Keep your eyes on the prize. A life without this piece of shit. It's a short marriage and in years to come you'll look back at this as a mere bump in the road.

popcorn215 · 24/03/2026 09:13

They are ‘in love’ with a version of themselves they are in now. Not when two worlds have blown up, when she has to share time with her kids, both have to go through divorce and people have a completely different perception of their characters.

im so sorry you’re going through this and the fact she got pregnant when you’re going through IVF. What a piece of shit your husband is.

HDJH1234 · 24/03/2026 09:14

She could be saying that OP to twist the knife more - and force you even more into leaving him.

I wouldn't believe a word either of them say.

Livpool · 24/03/2026 09:14

What a piece of shit

Watchoutfortheslowaraf · 24/03/2026 09:16

Don’t let him manipulate you with his panic attacks and talks of killing himself

can you get home? Book an early flight? For just you, obviously, don’t book his

thirtyfourpercent · 24/03/2026 09:16

You don’t mention children on this holiday so I assume the 43 year old with two children is OW.
How can she be certain who fathered her child in November?

MysticHalfWitch · 24/03/2026 09:17

What a spineless trail of cat sick this man is. I’m so sorry, you deserve so much more. I hope that when the light hits you can organise yourself a flight back home to get support from your family and friends. He doesn’t deserve your concern, let him sort himself out. What a terrible situation, especially given your IVF journey. Start putting yourself first, no worrying about him.

Mingspingpongball · 24/03/2026 09:17

@Gobsmacked39 - OP slow down just for a second (don’t mean that to be patronising) but she’s got to be almost 50..?
if your husband is 42, she’s 52. If he’s 38, she’s 48.. etc. you said you are 43 annd older than you and 10 years older than him.
Realistically what are the chances she was pregnant?
It can happen of course but by 47 onwards….??
(im almost 51 btw and had a baby at 42, but it’s not common to just get pregnant after 45)

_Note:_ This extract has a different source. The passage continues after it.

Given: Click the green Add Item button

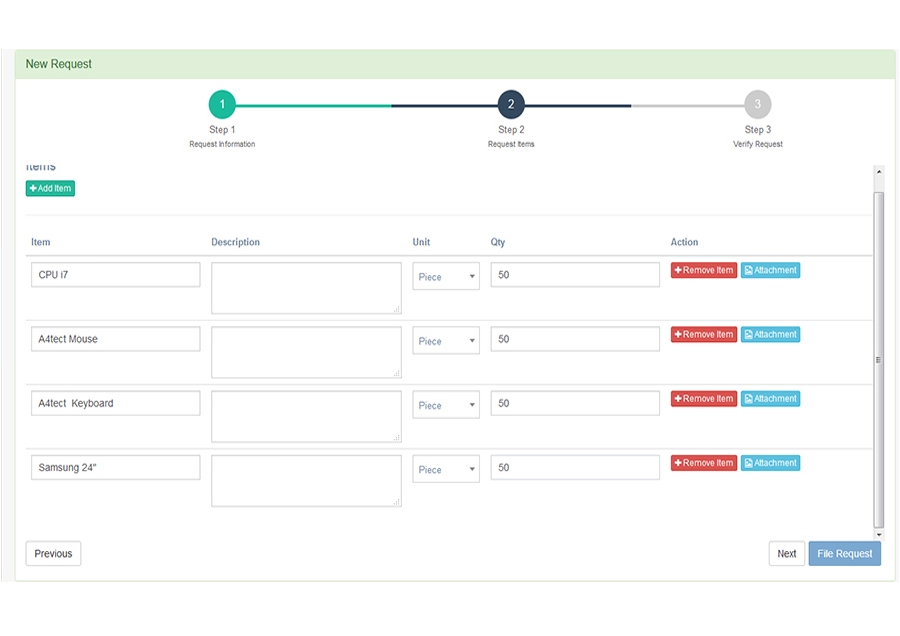Looking at the screenshot, I should click(50, 188).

I think she’s having you on or trying to upset you more or garner sympathy.
That sounds like total BS from her.

BetterOffNow · 24/03/2026 09:17

@Gobsmacked39 I'm so sorry this is happening to you. I'm 11 years on from you and can safely say that all the 'panic attacks' and threats to harm himself are a show - mine did exactly the same. He still feels very hard done by that I kicked his sorry arse out, idiot.
Keep your chin up, keep on keeping your dignity if you can (it helps in the long run) and keep focussed on a future without him.

Julietta05 · 24/03/2026 09:18

Like previous poster suggested don't think 'why her' or 'why me'. People cheat because they want to feel better about themselves, it is all about him.
Heartbreaking, painful, uncomfortable, unfair and devastating. Grief, scream, cry. You WILL go thorough it and come on the other side with head hold high. You may be surprised that with a new partner (not now) you may have no issues getting pregnant.

Yasmiinn · 24/03/2026 09:18

OP you’ve had a lot of advice these past few pages, are you still on here?

Edit - sorry, completely missed you’ve just updated.

Delphiniumandlupins · 24/03/2026 09:19

Mingspingpongball · 24/03/2026 09:17

@Gobsmacked39 - OP slow down just for a second (don’t mean that to be patronising) but she’s got to be almost 50..?
if your husband is 42, she’s 52. If he’s 38, she’s 48.. etc. you said you are 43 annd older than you and 10 years older than him.
Realistically what are the chances she was pregnant?
It can happen of course but by 47 onwards….??
(im almost 51 btw and had a baby at 42, but it’s not common to just get pregnant after 45)

I think she’s having you on or trying to upset you more or garner sympathy.
That sounds like total BS from her.

The affair partner is 43.

thirtyfourpercent · 24/03/2026 09:21

@Delphiniumandlupins I too think AP is 43.

Mingspingpongball · 24/03/2026 09:22

@Delphiniumandlupins
I just reread that post and yeah I think it was the OP’s typo that threw me off.
yeah it’s the AP that’s 43. So DH is 33.